All of this is perfectly legal, but you'd be a fool to buy that thing for $328.90, right?


----------



## Knotbored (Jun 5, 2004)

Lets see-you make about $30K plus the cost to provide you workspace taxes, heat, lighting etc so your cost is about $60K a year.
Lets see- that works out to $30 an hour or 50 cents a minute- how long did it take you to unpackage-put on the shelf, calculate the price and post the lable on a part? Now since not every part is sold every day-what is the cost to borrow money to store the unsold stuff?
Since the boss, his secretary and all the other folkjs also need to be paid I guess there should be some profit to get that cost from.
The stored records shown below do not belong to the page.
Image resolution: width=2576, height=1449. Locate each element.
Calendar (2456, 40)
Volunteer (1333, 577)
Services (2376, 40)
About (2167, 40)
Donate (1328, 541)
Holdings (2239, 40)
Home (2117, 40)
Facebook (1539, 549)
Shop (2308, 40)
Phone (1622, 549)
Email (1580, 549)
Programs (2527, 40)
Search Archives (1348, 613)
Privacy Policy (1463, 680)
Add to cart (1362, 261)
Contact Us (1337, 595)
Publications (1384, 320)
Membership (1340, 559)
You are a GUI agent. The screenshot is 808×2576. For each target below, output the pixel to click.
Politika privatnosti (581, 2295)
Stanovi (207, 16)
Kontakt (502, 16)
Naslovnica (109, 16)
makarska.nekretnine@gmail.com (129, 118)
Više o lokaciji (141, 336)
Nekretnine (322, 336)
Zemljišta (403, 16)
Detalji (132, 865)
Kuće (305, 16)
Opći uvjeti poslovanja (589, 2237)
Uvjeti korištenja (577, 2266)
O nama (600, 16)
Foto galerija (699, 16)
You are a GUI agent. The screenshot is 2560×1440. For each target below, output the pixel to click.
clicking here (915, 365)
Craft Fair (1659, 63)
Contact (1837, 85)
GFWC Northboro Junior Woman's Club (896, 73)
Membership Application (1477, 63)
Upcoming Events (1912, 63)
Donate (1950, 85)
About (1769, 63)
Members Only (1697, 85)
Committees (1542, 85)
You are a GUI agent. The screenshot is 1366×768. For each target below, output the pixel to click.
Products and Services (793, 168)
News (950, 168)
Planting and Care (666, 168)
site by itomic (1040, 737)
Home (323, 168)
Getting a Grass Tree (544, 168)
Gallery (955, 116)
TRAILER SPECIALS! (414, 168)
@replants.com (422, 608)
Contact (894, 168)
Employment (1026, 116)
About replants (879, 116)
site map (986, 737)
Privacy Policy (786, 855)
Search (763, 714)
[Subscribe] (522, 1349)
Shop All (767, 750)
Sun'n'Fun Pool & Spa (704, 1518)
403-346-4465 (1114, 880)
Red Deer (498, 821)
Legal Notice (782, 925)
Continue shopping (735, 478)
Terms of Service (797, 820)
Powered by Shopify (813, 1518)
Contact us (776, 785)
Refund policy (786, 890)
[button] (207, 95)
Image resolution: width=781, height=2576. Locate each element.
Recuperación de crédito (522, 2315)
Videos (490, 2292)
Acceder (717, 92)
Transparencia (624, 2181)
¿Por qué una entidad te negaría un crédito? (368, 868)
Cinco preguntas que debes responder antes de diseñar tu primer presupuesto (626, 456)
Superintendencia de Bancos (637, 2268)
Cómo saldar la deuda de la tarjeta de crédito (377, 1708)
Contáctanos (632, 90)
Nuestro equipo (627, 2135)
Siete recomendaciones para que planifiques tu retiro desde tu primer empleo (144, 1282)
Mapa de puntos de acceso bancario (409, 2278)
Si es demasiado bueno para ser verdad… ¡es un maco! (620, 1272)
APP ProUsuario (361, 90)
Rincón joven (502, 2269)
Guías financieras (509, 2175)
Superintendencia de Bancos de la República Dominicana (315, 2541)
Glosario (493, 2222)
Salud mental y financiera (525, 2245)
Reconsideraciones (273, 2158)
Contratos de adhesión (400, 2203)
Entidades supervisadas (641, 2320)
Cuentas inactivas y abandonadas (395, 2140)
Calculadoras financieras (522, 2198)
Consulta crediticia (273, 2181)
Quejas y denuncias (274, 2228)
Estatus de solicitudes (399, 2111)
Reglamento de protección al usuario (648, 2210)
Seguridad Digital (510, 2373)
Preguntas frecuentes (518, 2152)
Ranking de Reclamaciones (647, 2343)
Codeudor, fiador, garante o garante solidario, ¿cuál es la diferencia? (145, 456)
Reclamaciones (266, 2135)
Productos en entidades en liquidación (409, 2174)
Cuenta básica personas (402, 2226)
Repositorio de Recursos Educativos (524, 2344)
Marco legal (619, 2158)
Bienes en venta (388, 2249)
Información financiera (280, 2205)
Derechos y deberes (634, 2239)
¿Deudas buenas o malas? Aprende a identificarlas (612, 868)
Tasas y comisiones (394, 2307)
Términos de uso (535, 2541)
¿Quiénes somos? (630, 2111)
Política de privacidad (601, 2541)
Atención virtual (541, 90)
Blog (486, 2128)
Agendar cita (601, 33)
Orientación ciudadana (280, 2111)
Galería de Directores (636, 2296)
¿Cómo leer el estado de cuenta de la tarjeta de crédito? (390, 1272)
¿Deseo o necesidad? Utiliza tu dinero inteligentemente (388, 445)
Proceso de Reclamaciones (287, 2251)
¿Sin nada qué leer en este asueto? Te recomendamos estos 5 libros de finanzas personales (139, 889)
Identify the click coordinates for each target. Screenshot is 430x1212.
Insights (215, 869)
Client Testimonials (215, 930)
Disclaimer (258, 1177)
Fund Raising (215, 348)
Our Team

I would bet your boss makes a smaller percentage of profit then that cuppa java you bought this morning, or the parking lot you stored your car.
Plus he will need to pay for retraining the new person likely to replace the ungrateful tech help he presently has.


----------



## jimr381 (Jul 20, 2007)

JohnWill said:


> Well, in truth, what he's doing is perfectly legal and I see no evidence of fraud. If you have a business, you're free to charge pretty much whatever you like for an item. The consumer is also free to shop elsewhere if your prices are too high.
> 
> If you look around, you can find the exact item from on-line sources for a variety of prices, just check almost any device.
> 
> ...


What is fraud, is repackaging remanfactured parts as new. He said he watched his boss take off the refurbished/remanufactured sticker and sell it as new. What part of that is not fraud?


----------



## JohnWill (Oct 19, 2002)

Well, that's true, I guess I glossed over the part of repackaging parts.  You are certainly correct.


----------